▶ **To do**: For each record that follows, give it back exactly, with no pictures included.

[Data under study Boundary: Start]

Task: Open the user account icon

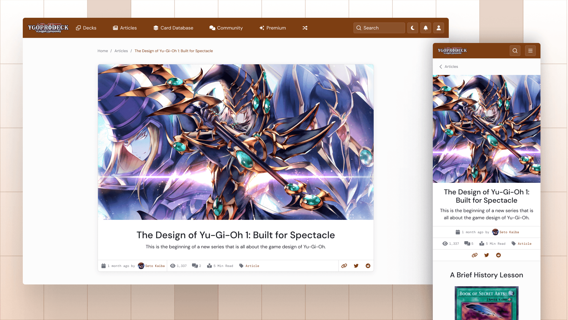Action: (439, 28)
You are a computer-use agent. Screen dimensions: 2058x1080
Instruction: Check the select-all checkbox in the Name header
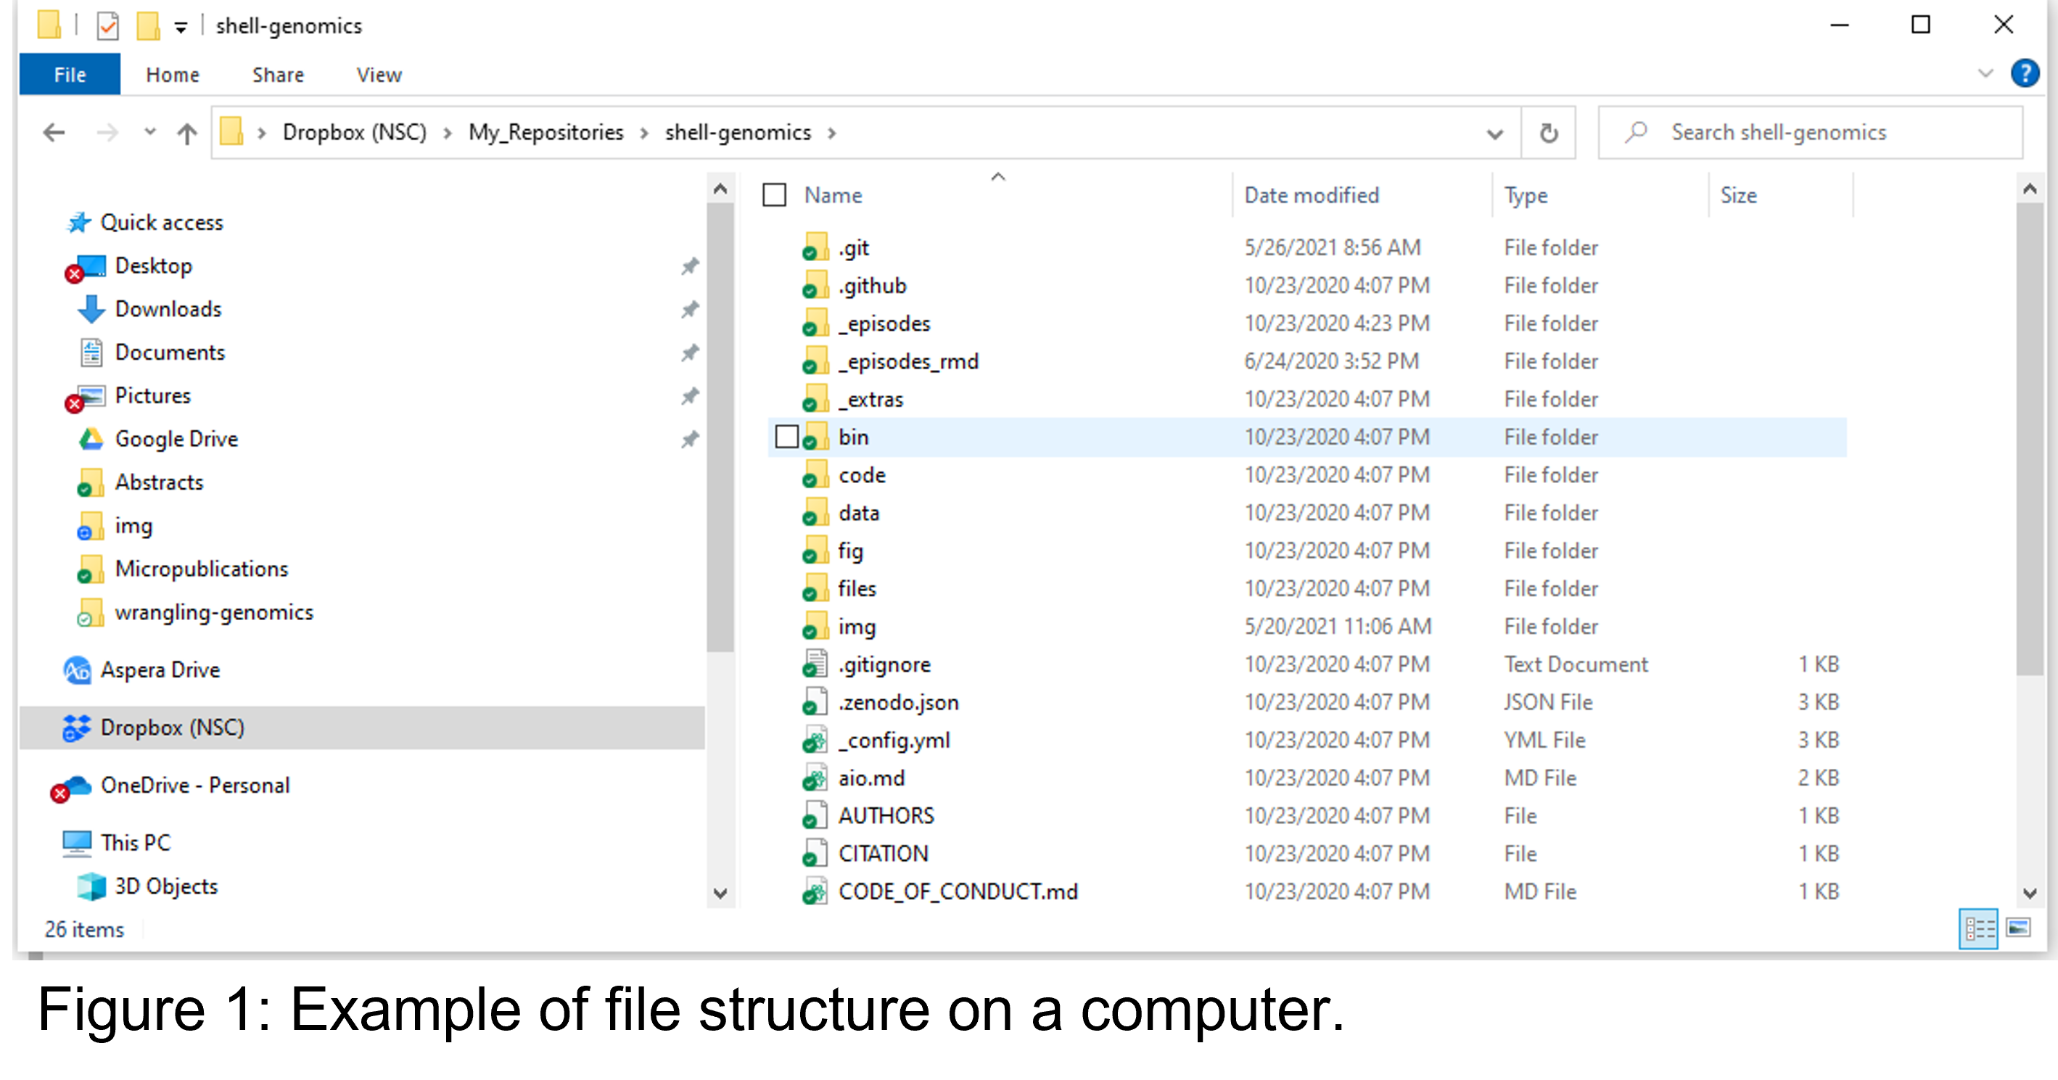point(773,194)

[Data under study Boundary: End]

▶ **Response to this task**:
Task: Open the user account icon

Action: (439, 28)
You are a computer-use agent. Screen dimensions: 2058x1080
Instruction: Check the select-all checkbox in the Name header
point(773,194)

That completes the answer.